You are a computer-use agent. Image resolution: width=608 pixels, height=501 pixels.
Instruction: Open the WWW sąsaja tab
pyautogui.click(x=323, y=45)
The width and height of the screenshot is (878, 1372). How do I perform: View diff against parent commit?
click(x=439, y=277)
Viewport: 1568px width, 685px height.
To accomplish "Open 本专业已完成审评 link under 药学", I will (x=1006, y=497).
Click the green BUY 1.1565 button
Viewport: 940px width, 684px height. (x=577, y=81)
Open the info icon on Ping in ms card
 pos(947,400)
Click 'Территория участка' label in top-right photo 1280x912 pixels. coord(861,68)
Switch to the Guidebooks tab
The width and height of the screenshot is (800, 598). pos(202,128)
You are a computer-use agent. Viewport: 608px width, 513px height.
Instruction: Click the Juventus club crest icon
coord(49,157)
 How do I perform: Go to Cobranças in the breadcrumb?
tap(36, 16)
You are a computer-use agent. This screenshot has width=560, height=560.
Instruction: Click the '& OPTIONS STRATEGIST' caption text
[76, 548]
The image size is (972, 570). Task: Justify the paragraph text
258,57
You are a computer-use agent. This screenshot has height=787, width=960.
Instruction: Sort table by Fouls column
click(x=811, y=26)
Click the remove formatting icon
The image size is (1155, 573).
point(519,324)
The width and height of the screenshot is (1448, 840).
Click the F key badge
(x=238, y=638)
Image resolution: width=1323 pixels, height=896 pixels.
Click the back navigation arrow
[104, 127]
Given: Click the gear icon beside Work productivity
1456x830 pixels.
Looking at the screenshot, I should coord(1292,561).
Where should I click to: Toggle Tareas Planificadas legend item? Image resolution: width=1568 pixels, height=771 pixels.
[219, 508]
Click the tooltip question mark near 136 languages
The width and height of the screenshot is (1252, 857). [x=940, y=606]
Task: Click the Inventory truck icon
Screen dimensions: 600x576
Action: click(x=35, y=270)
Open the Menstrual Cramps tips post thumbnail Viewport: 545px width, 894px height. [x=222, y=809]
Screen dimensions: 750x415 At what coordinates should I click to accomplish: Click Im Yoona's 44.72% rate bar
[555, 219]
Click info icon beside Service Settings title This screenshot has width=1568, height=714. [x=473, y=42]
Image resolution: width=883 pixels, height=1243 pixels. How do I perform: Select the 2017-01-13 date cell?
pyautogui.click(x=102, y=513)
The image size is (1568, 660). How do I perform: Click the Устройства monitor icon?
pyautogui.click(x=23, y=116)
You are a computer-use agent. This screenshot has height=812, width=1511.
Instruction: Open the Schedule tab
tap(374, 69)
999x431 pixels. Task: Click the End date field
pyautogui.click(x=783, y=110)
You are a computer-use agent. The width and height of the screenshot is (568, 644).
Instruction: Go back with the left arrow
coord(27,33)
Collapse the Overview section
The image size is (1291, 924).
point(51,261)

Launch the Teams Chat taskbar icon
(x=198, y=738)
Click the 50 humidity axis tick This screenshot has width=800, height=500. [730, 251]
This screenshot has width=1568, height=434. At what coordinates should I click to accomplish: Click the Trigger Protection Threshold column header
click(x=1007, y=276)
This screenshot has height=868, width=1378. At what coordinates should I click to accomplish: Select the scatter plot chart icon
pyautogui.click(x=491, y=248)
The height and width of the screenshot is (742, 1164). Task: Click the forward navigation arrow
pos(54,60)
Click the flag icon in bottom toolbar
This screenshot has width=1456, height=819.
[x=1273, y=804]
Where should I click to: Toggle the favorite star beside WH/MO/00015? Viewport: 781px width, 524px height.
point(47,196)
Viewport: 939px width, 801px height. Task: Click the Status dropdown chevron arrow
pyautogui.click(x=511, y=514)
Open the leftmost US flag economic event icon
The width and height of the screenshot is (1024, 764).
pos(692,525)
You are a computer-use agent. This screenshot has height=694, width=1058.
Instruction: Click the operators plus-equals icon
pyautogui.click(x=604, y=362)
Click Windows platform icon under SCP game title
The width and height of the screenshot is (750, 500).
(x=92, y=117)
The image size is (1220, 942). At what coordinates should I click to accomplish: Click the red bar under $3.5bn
• • • •
WHAT THIS TASK INVOLVES. Can you copy every one of the lines above word for word, leaving nothing out and changing nothing?

RESULT OF THE EXERCISE.
You are a computer-use agent. Image resolution: width=608 pixels, height=501 pixels.
Instruction: Open the WWW sąsaja tab
pyautogui.click(x=323, y=45)
The width and height of the screenshot is (878, 1372). How do I perform: View diff against parent commit?
click(x=439, y=277)
Viewport: 1568px width, 685px height.
To accomplish "Open 本专业已完成审评 link under 药学", I will (x=1006, y=497).
Click the green BUY 1.1565 button
Viewport: 940px width, 684px height. (x=577, y=81)
Open the info icon on Ping in ms card
 pos(947,400)
Click 'Территория участка' label in top-right photo 1280x912 pixels. coord(861,68)
Switch to the Guidebooks tab
The width and height of the screenshot is (800, 598). pos(202,128)
You are a computer-use agent. Viewport: 608px width, 513px height.
Instruction: Click the Juventus club crest icon
coord(49,157)
 How do I perform: Go to Cobranças in the breadcrumb?
tap(36, 16)
You are a computer-use agent. This screenshot has width=560, height=560.
Instruction: Click the '& OPTIONS STRATEGIST' caption text
[76, 548]
The image size is (972, 570). Task: Justify the paragraph text
258,57
You are a computer-use agent. This screenshot has height=787, width=960.
Instruction: Sort table by Fouls column
click(x=811, y=26)
Click the remove formatting icon
The image size is (1155, 573).
point(519,324)
The width and height of the screenshot is (1448, 840).
Click the F key badge
(x=238, y=638)
Image resolution: width=1323 pixels, height=896 pixels.
Click the back navigation arrow
[104, 127]
Given: Click the gear icon beside Work productivity
1456x830 pixels.
Looking at the screenshot, I should coord(1292,561).
Where should I click to: Toggle Tareas Planificadas legend item? Image resolution: width=1568 pixels, height=771 pixels.
[219, 508]
Click the tooltip question mark near 136 languages
The width and height of the screenshot is (1252, 857). [x=940, y=606]
Task: Click the Inventory truck icon
Screen dimensions: 600x576
Action: click(x=35, y=270)
Open the Menstrual Cramps tips post thumbnail Viewport: 545px width, 894px height. [x=222, y=809]
Screen dimensions: 750x415 At what coordinates should I click to accomplish: Click Im Yoona's 44.72% rate bar
[555, 219]
Click info icon beside Service Settings title This screenshot has width=1568, height=714. [x=473, y=42]
Image resolution: width=883 pixels, height=1243 pixels. How do I perform: Select the 2017-01-13 date cell?
pyautogui.click(x=102, y=513)
The image size is (1568, 660). How do I perform: Click the Устройства monitor icon?
pyautogui.click(x=23, y=116)
You are a computer-use agent. This screenshot has height=812, width=1511.
Instruction: Open the Schedule tab
tap(374, 69)
999x431 pixels. Task: Click the End date field
pyautogui.click(x=783, y=110)
You are a computer-use agent. The width and height of the screenshot is (568, 644).
Instruction: Go back with the left arrow
coord(27,33)
Collapse the Overview section
The image size is (1291, 924).
point(51,261)

Launch the Teams Chat taskbar icon
(x=198, y=738)
Click the 50 humidity axis tick This screenshot has width=800, height=500. [730, 251]
This screenshot has width=1568, height=434. At what coordinates should I click to accomplish: Click the Trigger Protection Threshold column header
click(x=1007, y=276)
This screenshot has height=868, width=1378. At what coordinates should I click to accomplish: Select the scatter plot chart icon
pyautogui.click(x=491, y=248)
The height and width of the screenshot is (742, 1164). Task: Click the forward navigation arrow
pos(54,60)
Click the flag icon in bottom toolbar
This screenshot has width=1456, height=819.
[x=1273, y=804]
Where should I click to: Toggle the favorite star beside WH/MO/00015? Viewport: 781px width, 524px height.
point(47,196)
Viewport: 939px width, 801px height. Task: Click the Status dropdown chevron arrow
pyautogui.click(x=511, y=514)
Open the leftmost US flag economic event icon
The width and height of the screenshot is (1024, 764).
pos(692,525)
You are a computer-use agent. This screenshot has height=694, width=1058.
Instruction: Click the operators plus-equals icon
pyautogui.click(x=604, y=362)
Click Windows platform icon under SCP game title
The width and height of the screenshot is (750, 500).
(x=92, y=117)
The image size is (1220, 942). At what coordinates should I click to accomplish: Click the red bar under $3.5bn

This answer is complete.